The authors of “Re-Examining the Case for Marriage” focused exclusively on benchmarks for the well-being and social lives of individual adults. Their work is a response to other sociologists who have attempted to base pro-marriage arguments on findings about individual adult well-being.
Children thus receive few mentions from Bumpass and Musick, though it is noted they “tend to be part of the marriage package.”
As Yenor pointed out, none of the benchmarks they used to judge the “benefits” of marriage against cohabitation actually involved the respondent’s evaluation of the relationship itself.
Many kinds of questions, he said, could gauge the quality of a relationship between two people, rather than just the reported happiness of the individuals involved.
He suggested asking: “Do you trust the other person? Are you more ‘one’ with the other person? Do you pool your resources? Do you share labor? Do you share goals? Do you talk about the things you hold in common and try to make them better?”
“Those are the things I would expect marriage to be better for than cohabitation; not things like ‘Taken altogether, are you happy?’”
But Yenor observed that the authors of “Re-Examining the Case for Marriage” were responding, in large part, to pro-marriage studies that may have made the same kinds of troubling omissions.
In his opinion, these defenders of marriage may have given too much ground to their opponents’ assumptions by focusing on marriage as a source of individual fulfillment for adults.
“What a lot of conservative scholars have done with the family, and this is what the journal article’s going against, is to say: ‘Even given the pitifully thin goal of modern self-esteem, marriage is better than cohabitation.’”
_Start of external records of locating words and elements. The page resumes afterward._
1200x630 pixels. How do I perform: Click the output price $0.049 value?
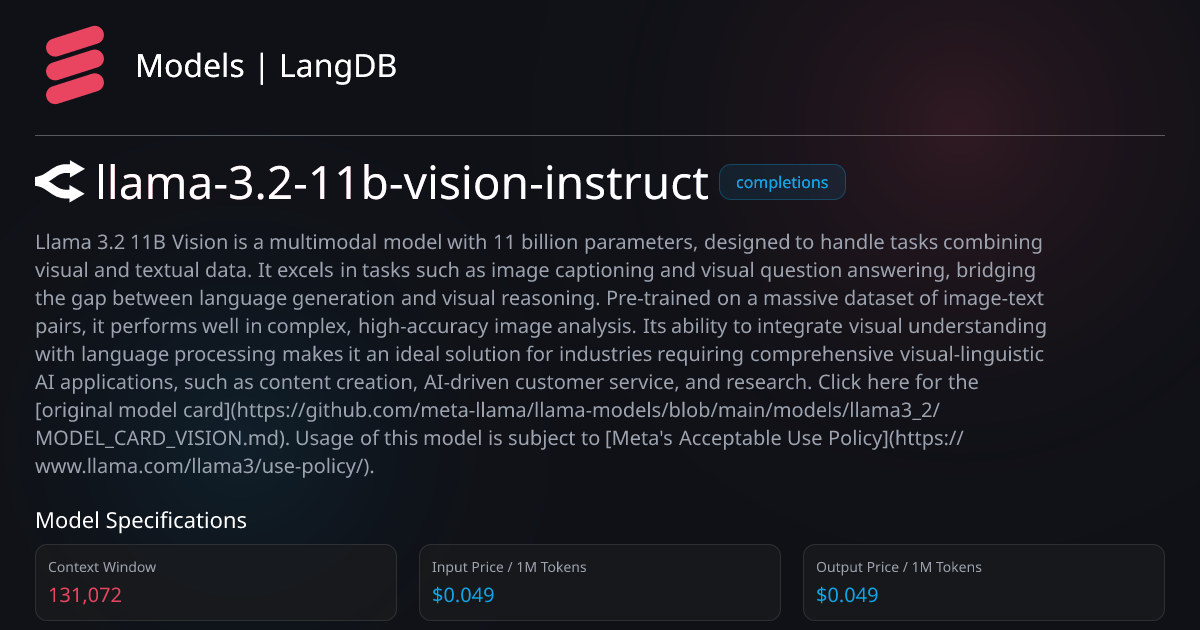(847, 595)
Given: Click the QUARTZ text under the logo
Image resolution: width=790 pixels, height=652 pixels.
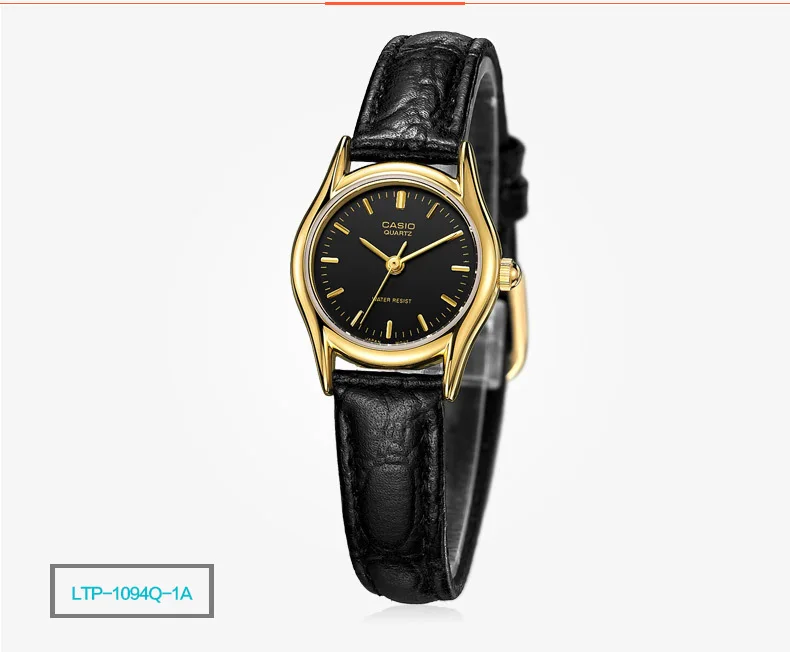Looking at the screenshot, I should [398, 233].
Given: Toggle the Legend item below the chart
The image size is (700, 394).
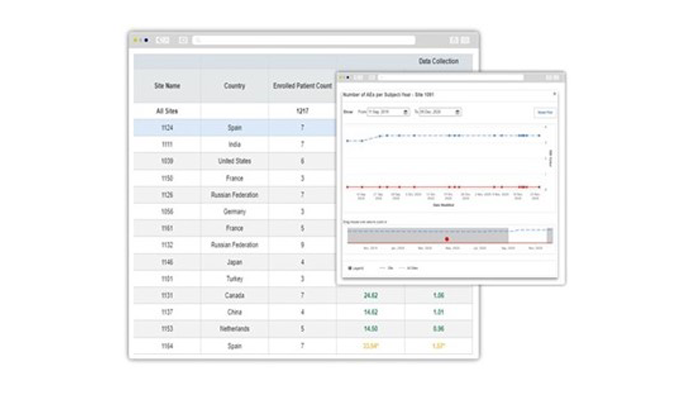Looking at the screenshot, I should point(356,268).

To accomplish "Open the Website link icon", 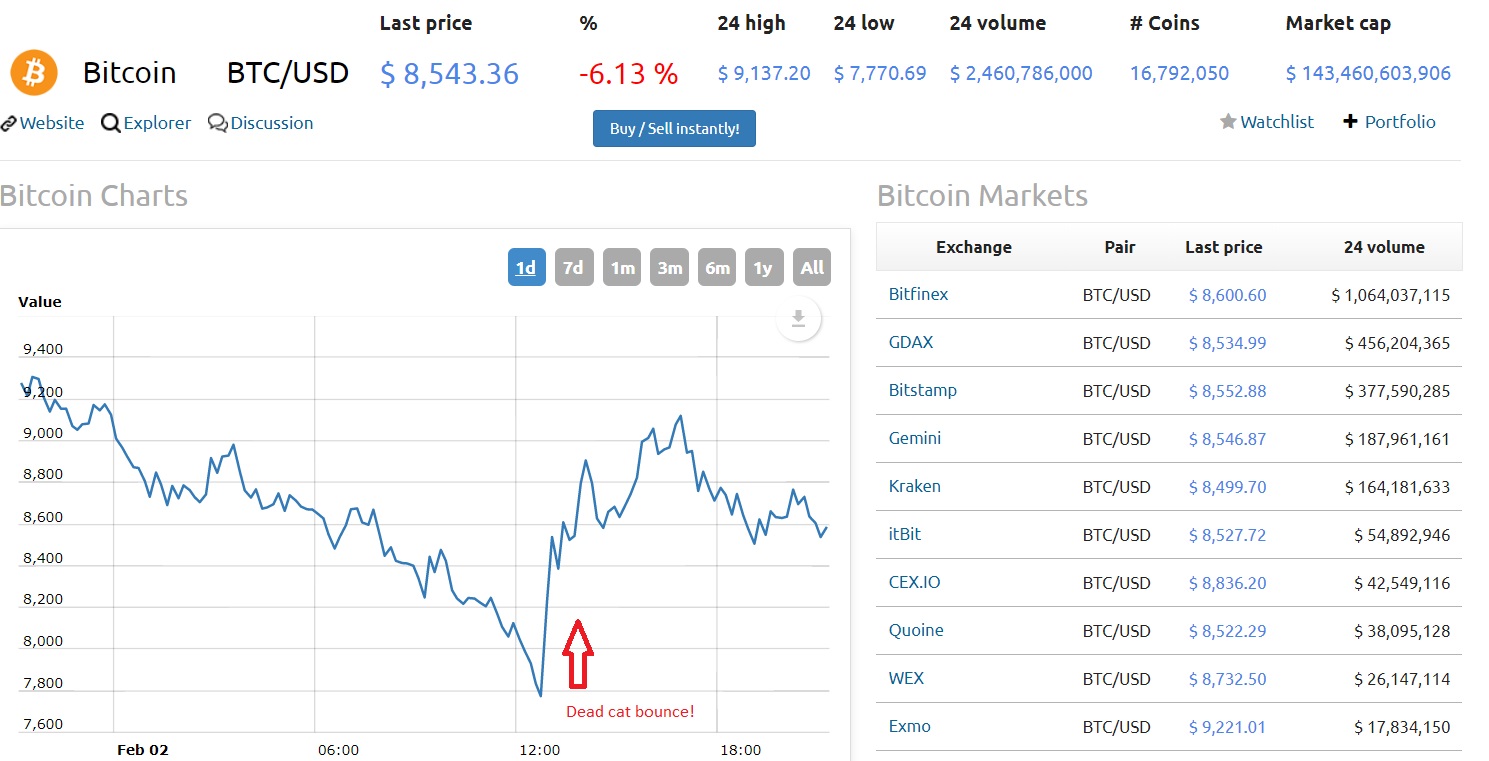I will (9, 123).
“Usually you want to judge marriage on other grounds: ‘Is it good for the kids? Is love present? Are people living more virtuous lives?’ But since society’s rejected those kinds of standards, conservative defenders of marriage are willing to use the standard: ‘Does it provide happiness and self-esteem?’”
“What I try to argue in my book is that defenders of marriage and family life need to defend it on ‘thicker’ grounds,” said Yenor.
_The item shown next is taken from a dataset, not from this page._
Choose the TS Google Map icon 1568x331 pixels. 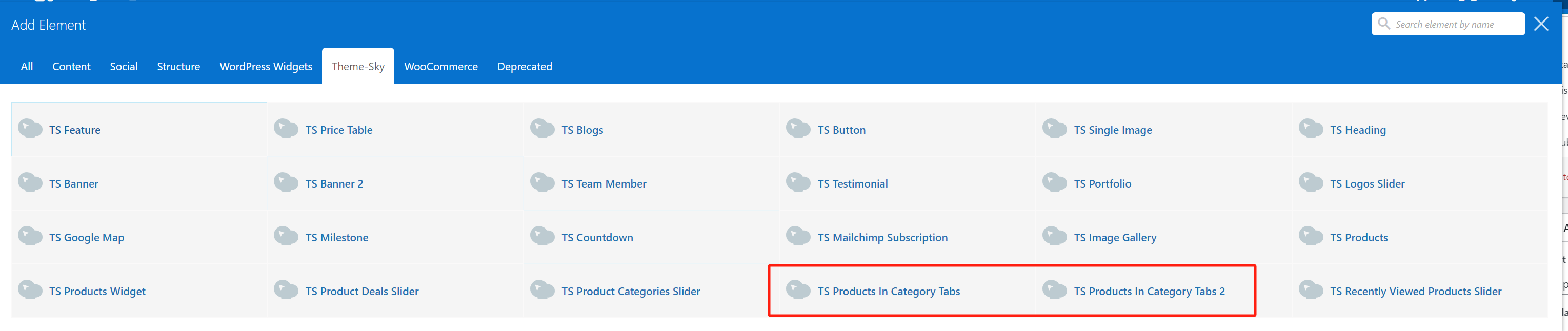click(x=30, y=236)
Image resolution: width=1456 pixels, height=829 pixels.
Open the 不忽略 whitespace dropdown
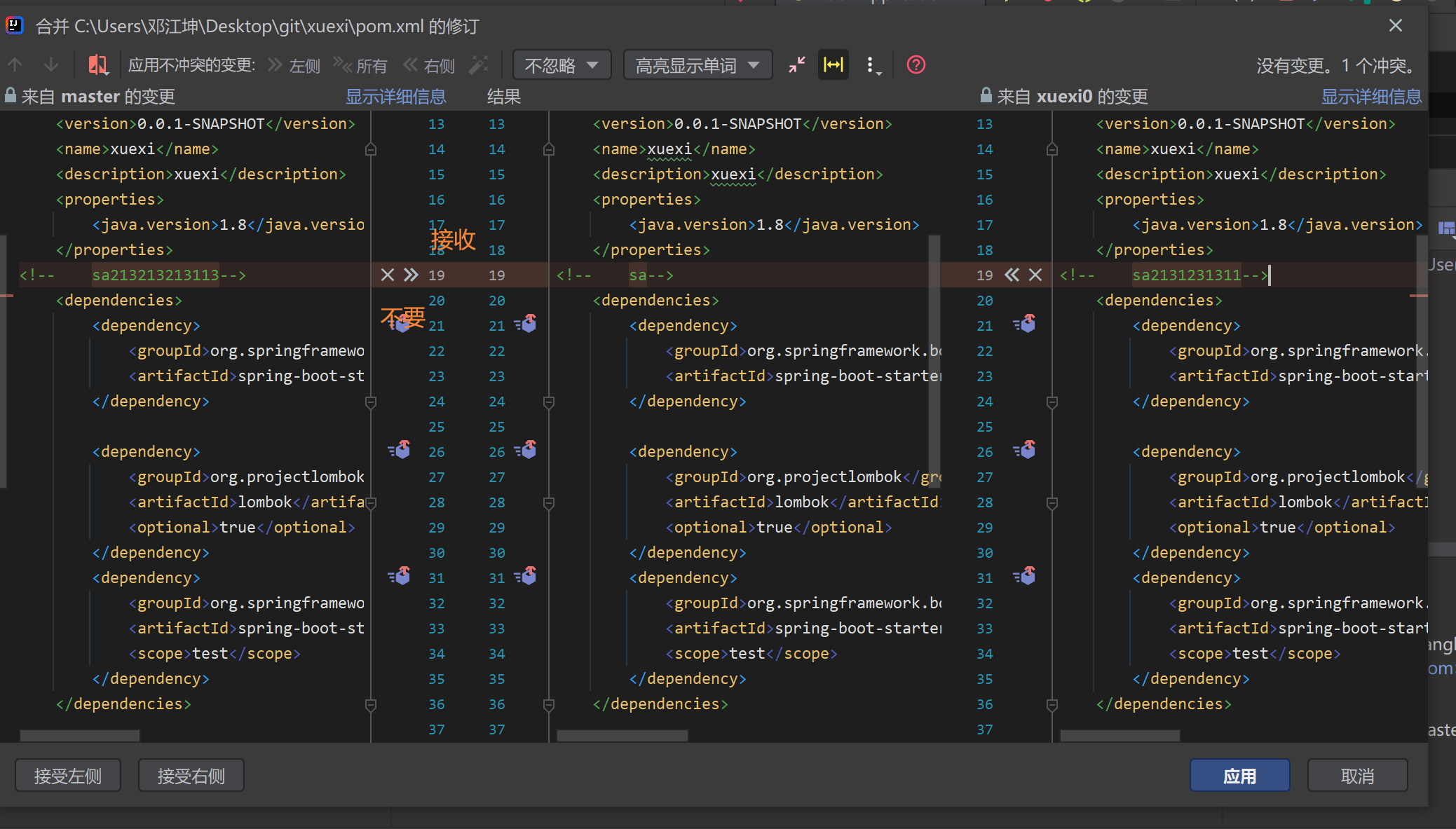(x=562, y=65)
“Once we give up and say marriage is about promoting individual happiness and self-esteem, we’ve already lost most of the battle. The marriage that exists to promote those goals is already going to be a weak marriage.”
“We need to defend marriage as a serious community that requires commitment, time and investment, getting away from the goals that modern autonomy has set and back to what the family’s true goals are.”
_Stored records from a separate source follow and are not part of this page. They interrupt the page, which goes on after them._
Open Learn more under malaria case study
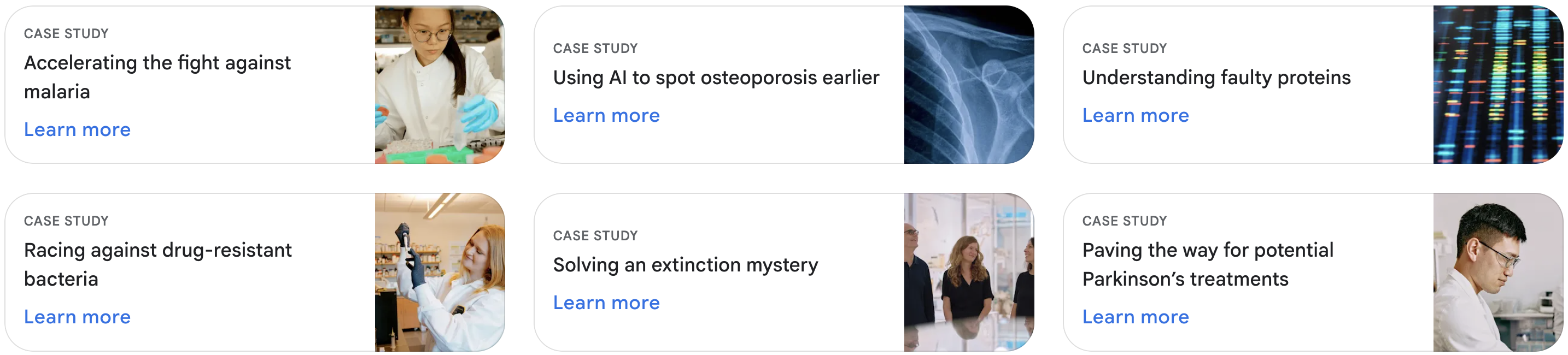The width and height of the screenshot is (1568, 355). point(77,129)
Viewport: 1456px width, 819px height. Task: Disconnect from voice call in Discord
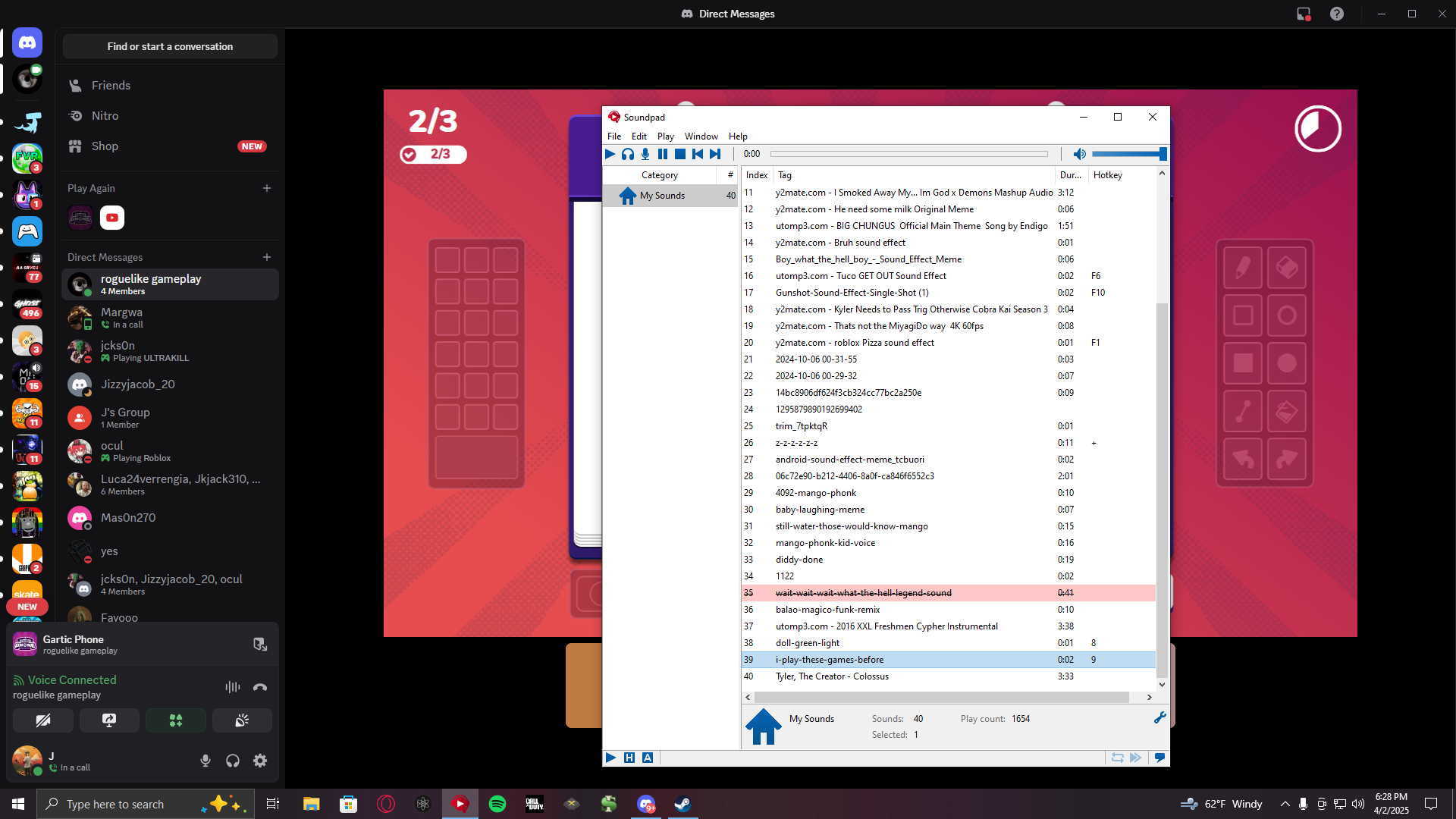pyautogui.click(x=260, y=687)
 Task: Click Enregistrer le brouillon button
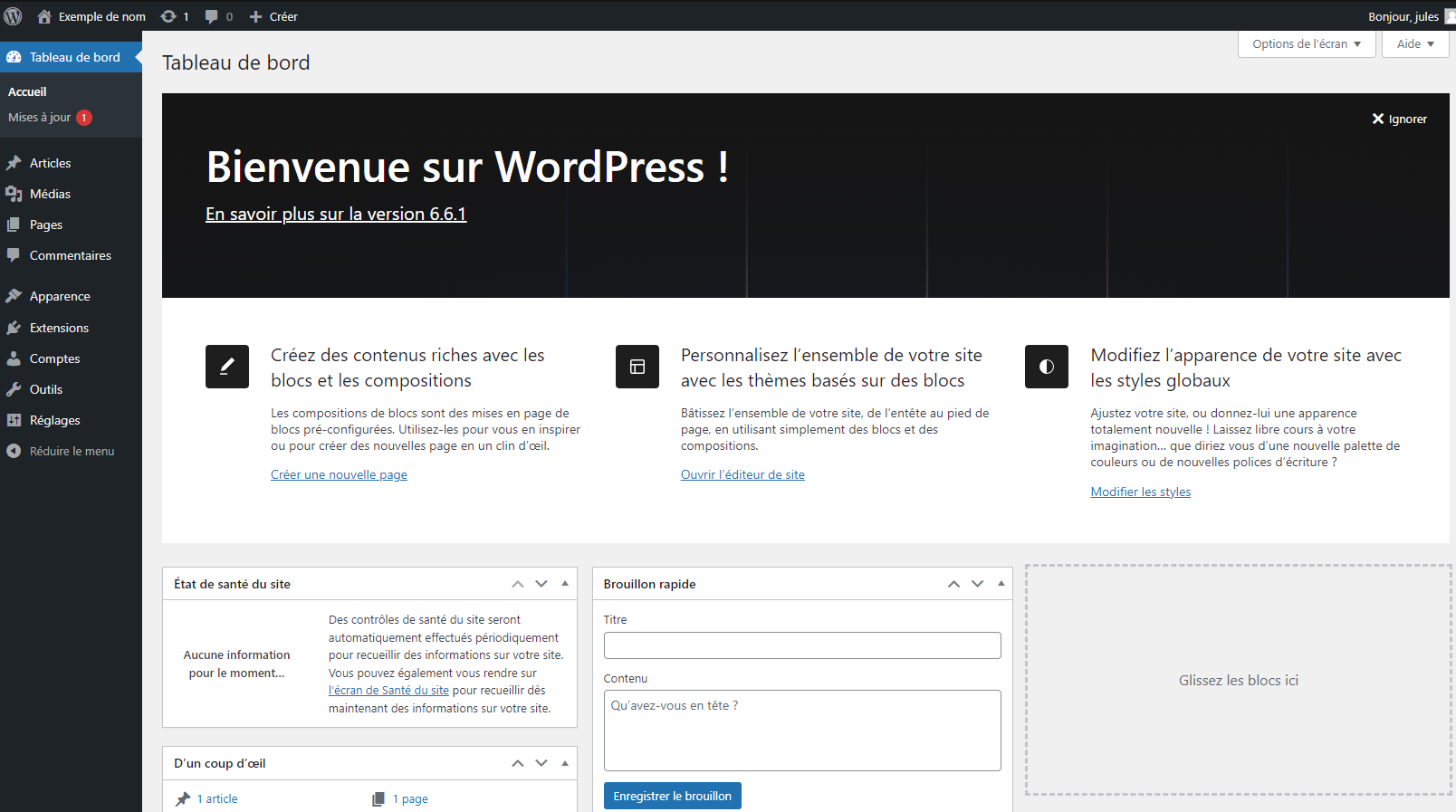(672, 796)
Pro-family sociologists, Yenor warned, will find the institution of family “increasingly difficult to defend” on the basis of their opponents’ own assumptions about mere individual happiness.
Although Yenor is himself Lutheran rather than Catholic, his book Family Politics concludes with a discussion of Pope John Paul II’s ideas about love, marriage, the family and society.
He told CNA that sociologists, like other scholars, can learn much from the late philosopher Pope.
“What he does is defend necessary connections,” Yenor recounted. “There are things that are connected in the created order, and there are many attempts in the modern world to sever those things that are connected.
“Love and marriage are connected, and when you try to disconnect them, you end up with less love and bad relationships. Likewise, contraception severs the connection between sex and procreation. When you sever that connection, you end up with people using each other and neglected children.”
“In a way, he’s a great sociologist,” Yenor said of Pope John Paul II. “The original French sociologists of the 1800s were trying to establish, through social science, the connections that exist as sources of order in the world.”
“What John Paul does is show that those sources of order and fulfillment,” particularly the lifelong marriage of a man and a woman, “are rooted in human nature, which can’t be changed and manipulated.”